### Data to use

*** Block opens ***

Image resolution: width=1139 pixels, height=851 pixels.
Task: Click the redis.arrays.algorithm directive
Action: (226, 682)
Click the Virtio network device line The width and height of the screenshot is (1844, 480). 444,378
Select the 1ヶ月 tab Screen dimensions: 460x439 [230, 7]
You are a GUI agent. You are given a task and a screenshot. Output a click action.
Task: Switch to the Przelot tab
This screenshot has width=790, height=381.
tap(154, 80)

*** Block closes ***
*** Block opens ***

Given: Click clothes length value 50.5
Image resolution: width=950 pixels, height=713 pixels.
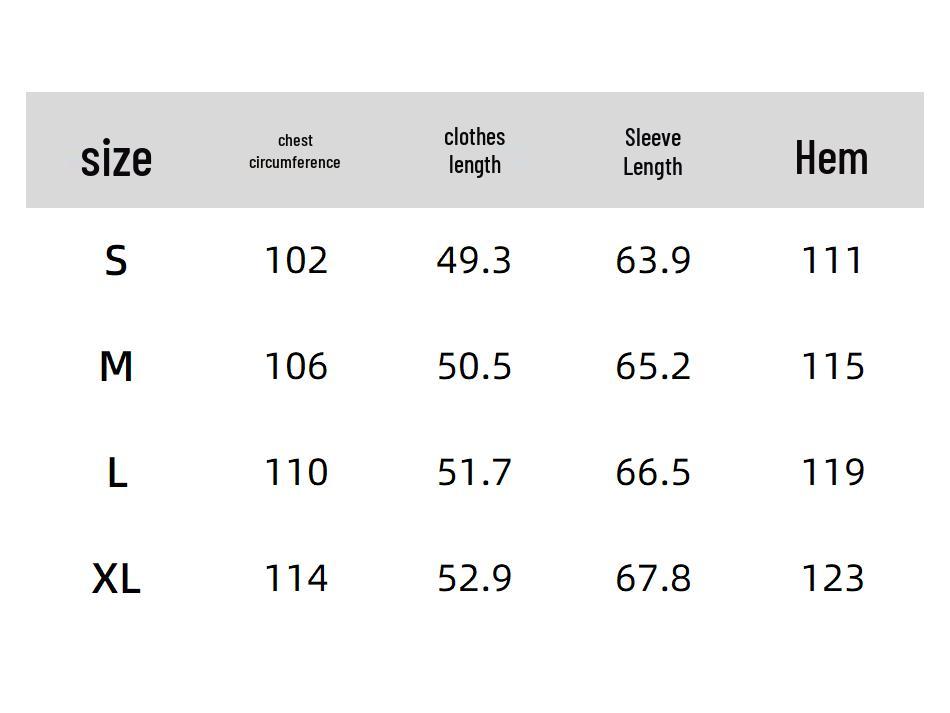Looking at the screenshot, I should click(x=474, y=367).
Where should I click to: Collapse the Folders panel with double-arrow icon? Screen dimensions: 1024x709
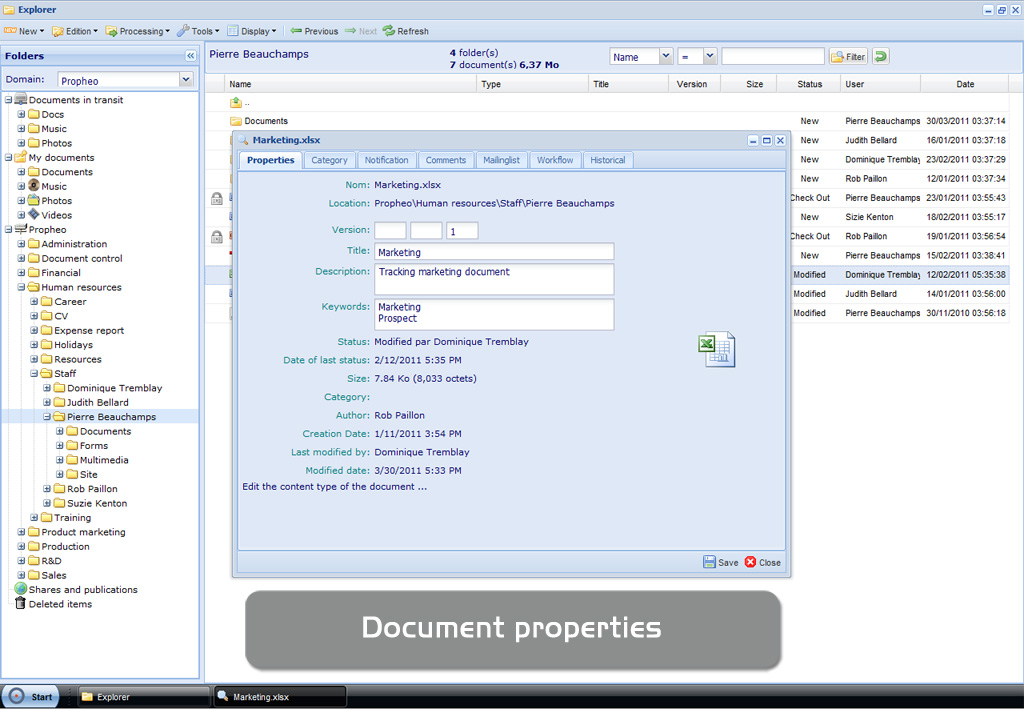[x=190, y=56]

*** Block closes ***

### What is required
From the listing above, return the lines starting at the one with "Click the Virtio" and ending at the one with "Task: Switch to the Przelot tab", both kept, exactly as they appear and nothing more.

### Result of the task
Click the Virtio network device line The width and height of the screenshot is (1844, 480). 444,378
Select the 1ヶ月 tab Screen dimensions: 460x439 [230, 7]
You are a GUI agent. You are given a task and a screenshot. Output a click action.
Task: Switch to the Przelot tab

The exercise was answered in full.